Having now been here almost two weeks, I’ve made a few observations about the employees here. There’s a pretty palpable hierarchy thing going on. All the workers wear uniforms – apparently to be distinguishable from the guests who traipse around in nothing but flip-flops and bathing suits that are supposed to cover unmentionables but which mention them, contemptibly – and the uniforms come in varying degrees of skin coverage. For example, bellhops dress in safari hats, and tan collared shirts, reception folk bear jackets, while pool attendants sport white cotton and Bermuda shorts and the beach monitors get shorts and puka shells, and well, you get the point. As one moves from habitaciones toward the water, the clothing shrinks, the laborers get fitter and better looking, and one gets the sense that someone in HR is job profiling using a high school yearbook – dorks here and cool kids over there.
What I’ve come to learn is that your associations determine how you (the guest) are treated.
To wit: This morning I stood poolside chatting with a beach bartender (cool group) and a photographer (also cool group but with less masculinity) when one of the reception desk workers (uncool with Chewbacca resemblance – someone didn’t think through the idea that these folks would be greeting guests and the face time would be pretty high), anyway, one of the reception desk workers passed by and saw me high-five the bartender. A few hours later, when I went to reception for my Yes-I-am-a-guest-who-should-be-wearing-a-helmet fourth lost key of this trip, they ignored me. I might not have taken offense, but a few moments later, one of the towel elves (seriously uncool due to hats with bells) said he was out of towels when there was a four-foot stack of fluffy cotton right behind him. I started to question the vengefulness of this social stratification.
Not the kind to hold a grudge, I let it pass, assuming I was just the unassuming victim of some employee altercation in the lounge, and maybe this was just the smart kids way of getting back at the jocks. This resort, after all, spans thirty football fields and who really cares who gets along with the bartender?

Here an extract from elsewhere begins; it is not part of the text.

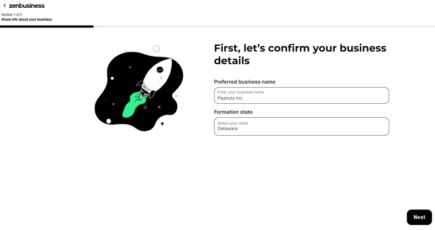
Task: Select the fourth progress bar segment
Action: point(336,27)
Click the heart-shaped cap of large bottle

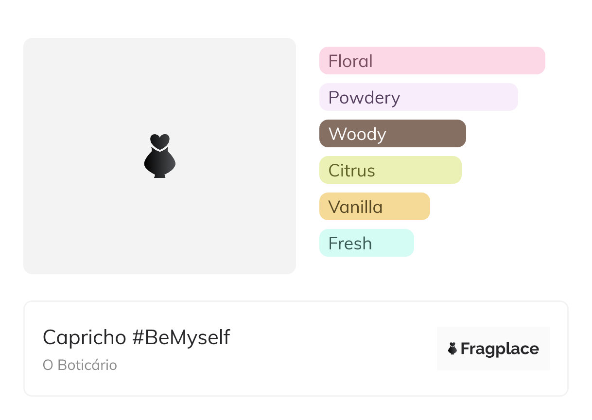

Apparently, everyone! Turns out, the previous night, the bartender had a torrid fling with one of the guests (very frowned upon in this here resort where the dominant clientele is couples) and my inappropriately-timed high-five coincided with his morning-after antics, which included bragging to his fellow employees about last night’s catch du jour. I’m now trapped in a tropical soap opera where my inadvertent willingness to converse with a just-turned-adulterer has labeled me pariah.
To be ostracized by a resort labor force, and to walk around as a confederate of immorality in Mexico is rather daunting, and so I’m now relegated to embarrassed smiles and “I’m both sorry and really misunderstood” head shakes to all service folk. Truth is, life’s associations can be pretty costly, but then, for those who know me, I should have already learned that lesson.
I could have ended the story with that last statement, but there’s a point to this whole thing. My experiences in the resort mirror the competitive arena. When these young girls walk out to their first practice session, the other players immediately categorize them by who they are hitting with, who they hang with, how hard they try, and their brazenness to hit boldly or to wither in the face of greater strength. To be exiled after day one can destroy a player, so it takes a lot of mental preparation to overcome the nerves and anxiety one experiences on day one of the first pro event. In other words, if you’re trying to make history, don’t fuck it up on the first day!